计算机科学技术学报 ›› 2021,Vol. 36 ›› Issue (5): 1167-1183.doi: 10.1007/s11390-021-0218-2

所属专题: Artificial Intelligence and Pattern Recognition Computer Networks and Distributed Computing

• • 上一篇    下一篇

基于网络搜索欺诈关键词社区结构的网络搜索欺诈检测

Dong-Hui Yang1,2, Zhen-Yu Li1,2,*, Member, CCF, ACM, IEEE, Xiao-Hui Wang3, Kavé Salamatian4, and Gao-Gang Xie2,5, Member, CCF, ACM, IEEE   

  1. 1 Network Technology Research Center, Institute of Computing Technology, Chinese Academy of Sciences Beijing 100190, China;
    2 University of Chinese Academy of Sciences, Beijing 100049, China;
    3 Global Energy Interconnection Research Institute Co., Ltd., Beijing 102209, China;
    4 LISTIC Laboratory of Computer Science, Systems, Information and Knowledge Processing, Université Savoie Mont Blanc, Chambéry 73011, France;
    5 Computer Network Information Center, Chinese Academy of Sciences, Beijing 100190, China
  • 收稿日期:2019-12-11 修回日期:2021-07-01 出版日期:2021-09-30 发布日期:2021-09-30
  • 作者简介:Dong-Hui Yang is currently a Ph.D. candidate at the Institute of Computing Technology (ICT), Chinese Academy Sciences (CAS), Beijing. He received his B.E. degree in Department of Automation from Tsinghua University, Beijing, in 2016. His research interests include the domain name system (DNS) and Internet measurement.
  • 基金资助:
    This work was supported by the National Key Research and Development Program of China under Grant No. 2018YFB1800205, the National Natural Science Foundation of China under Grant Nos. 61725206 and U20A20180, and CAS-Austria Project under Grant No. GJHZ202114.

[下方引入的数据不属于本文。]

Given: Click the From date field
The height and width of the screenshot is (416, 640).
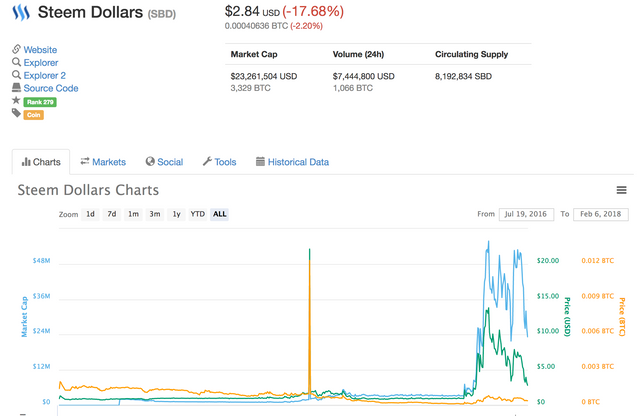Looking at the screenshot, I should (x=525, y=214).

Exploiting the Community Structure of Fraudulent Keywords for Fraud Detection in Web Search

Dong-Hui Yang1,2, Zhen-Yu Li1,2,*, Member, CCF, ACM, IEEE, Xiao-Hui Wang3, Kavé Salamatian4, and Gao-Gang Xie2,5, Member, CCF, ACM, IEEE        

  1. 1 Network Technology Research Center, Institute of Computing Technology, Chinese Academy of Sciences Beijing 100190, China;
    2 University of Chinese Academy of Sciences, Beijing 100049, China;
    3 Global Energy Interconnection Research Institute Co., Ltd., Beijing 102209, China;
    4 LISTIC Laboratory of Computer Science, Systems, Information and Knowledge Processing, Université Savoie Mont Blanc, Chambéry 73011, France;
    5 Computer Network Information Center, Chinese Academy of Sciences, Beijing 100190, China
  • Received:2019-12-11 Revised:2021-07-01 Online:2021-09-30 Published:2021-09-30
  • About author:Dong-Hui Yang is currently a Ph.D. candidate at the Institute of Computing Technology (ICT), Chinese Academy Sciences (CAS), Beijing. He received his B.E. degree in Department of Automation from Tsinghua University, Beijing, in 2016. His research interests include the domain name system (DNS) and Internet measurement.
  • Supported by:
    This work was supported by the National Key Research and Development Program of China under Grant No. 2018YFB1800205, the National Natural Science Foundation of China under Grant Nos. 61725206 and U20A20180, and CAS-Austria Project under Grant No. GJHZ202114.

1、研究背景(context):
互联网用户在很大程度上依赖网络搜索引擎来获取自己想要的信息。搜索引擎的主要收入是广告。然而,搜索广告存在欺诈行为。欺诈者可以产生虚假的、不能到达预期受众的流量,以此增加广告商的成本;欺诈者也可以增加某些关键词的搜索量、产生虚假印象,以提高它们的竞价价格,并通过出售它们获利;欺诈者还可以发送某些精心设计的搜索关键词,目的是对搜索引擎的索引进行逆向工程、毒害其排名算法,甚至发现脆弱的网络服务器。总之,网络搜索中的各种欺诈行为会造成巨额的经济损失,因此,检测网络搜索中的欺诈行为是非常重要的。
2、目的(Objective):本文从欺诈搜索关键词的角度提出了一种简单又有效的检测网络搜索中欺诈行为的方法,在实际数据集上验证方法的有效性,并用检测结果分析欺诈关键词和欺诈用户行为特征。
3、方法(Method):本文方法的基本思路来自于一个观察,即服务于同一目标任务的欺诈搜索关键词具有社区结构。我们首先将欺诈搜索关键词之间的时间相关性建模成图,通过对图的分析发现这些词形成紧密连接的社区。然后我们使用一些种子欺诈关键词作为输入,通过挖掘搜索关键词与种子词之间的相关性,并利用若干技术手段逐步过滤掉偶然与种子词共同出现的非欺诈搜索关键词,完善检测结果。
4、结果(Result&Findings):实验证明,欺诈搜索关键词确实形成紧密连接的社区结构,并且我们提出的检测方法简单而有效,取得了很高的准确率和正确率。通过对检测结果的进一步分析,我们发现了欺诈搜索关键词的若干典型时间演进模式,其中既包括持续性的欺诈搜索行为,也包括显示出昼夜节律性的行为。此外,我们发现既存在机器人(自动程序)也存在人工进行欺诈搜索的用户。
5、结论(Conclusions):我们从欺诈搜索关键词的角度,提出了一种简单而有效的网络搜索欺诈检测方法,并分析了欺诈搜索关键词和欺诈者的特征。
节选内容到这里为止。